To the Editor: The results of the Celecoxib
Long-term Arthritis Safety Study (CLASS)1
support the hypothesis that celecoxib alone does not induce anatomical lesions
in the gastrointestinal (GI) tract.
However, in the subgroup of patients who were receiving aspirin for
cardiovascular disease there was no difference in nonsteroidal anti-inflammatory
drug (NSAID)–induced GI complications between celecoxib and aspirin
vs conventional ibuprofen or diclofenac and aspirin. Because cyclooxygenase
(COX)-1 is responsible for GI integrity under physiological conditions and
because COX-2–specific inhibitors alone do not cause anatomical lesions,
we would have expected a lower rate of ulcer complications in the group receiving
celecoxib and aspirin. As outlined in the accompanying Editorial by Drs Lichtenstein
and Wolfe,2 a possible explanation for this
surprising finding might be a type II error due to the small sample size.

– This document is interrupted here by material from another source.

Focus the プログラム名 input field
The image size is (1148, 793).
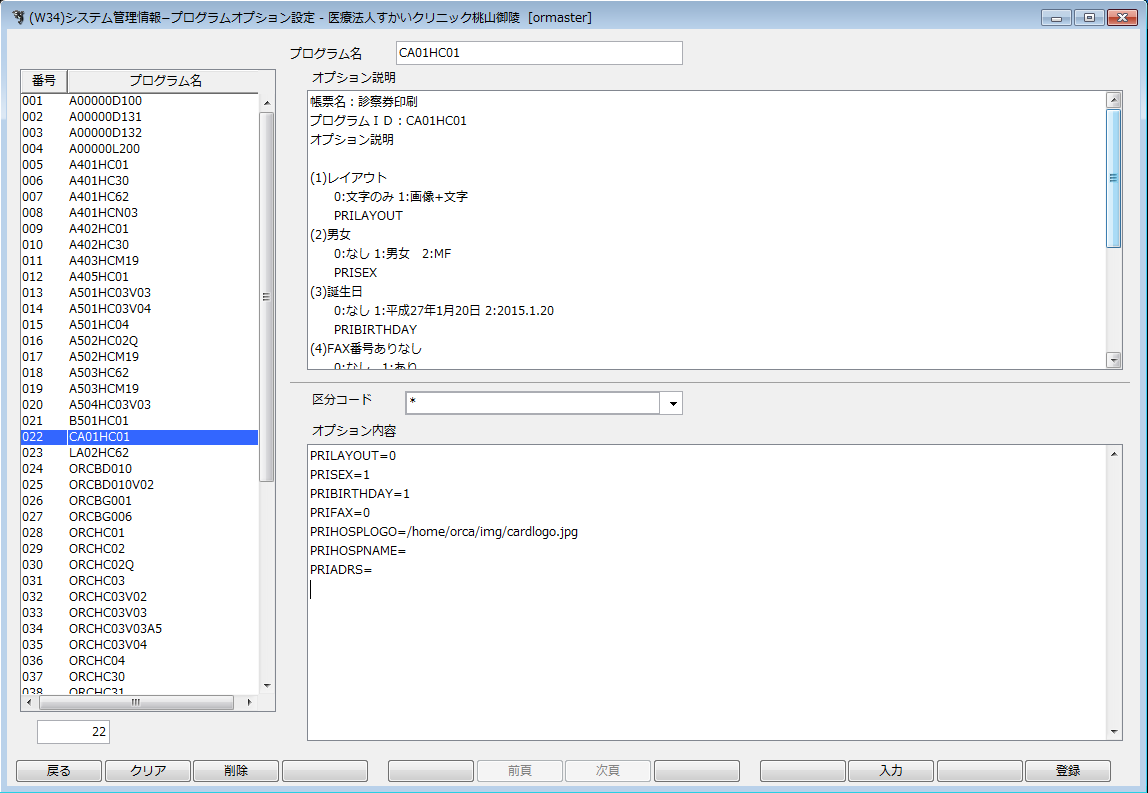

However, the small numerical difference observed between the 2 groups suggests
that even a statistically significant result in a study with a much larger
sample size would translate into questionable clinical benefit. Alternatively,
healing of aspirin-induced anatomical lesions, which normally involves COX-2
induction, might be delayed by celecoxib.3
In the CLASS trial, there was no washout period, and many patients were receiving
NSAIDs at baseline. Therefore, many of these patients were at risk for asymptomatic
NSAID-induced gastropathy at the time they entered the study. Thus, although
COX-2–specific inhibitors are not specifically ulcerogenic, they may
interfere with repair of NSAID-induced gastropathy.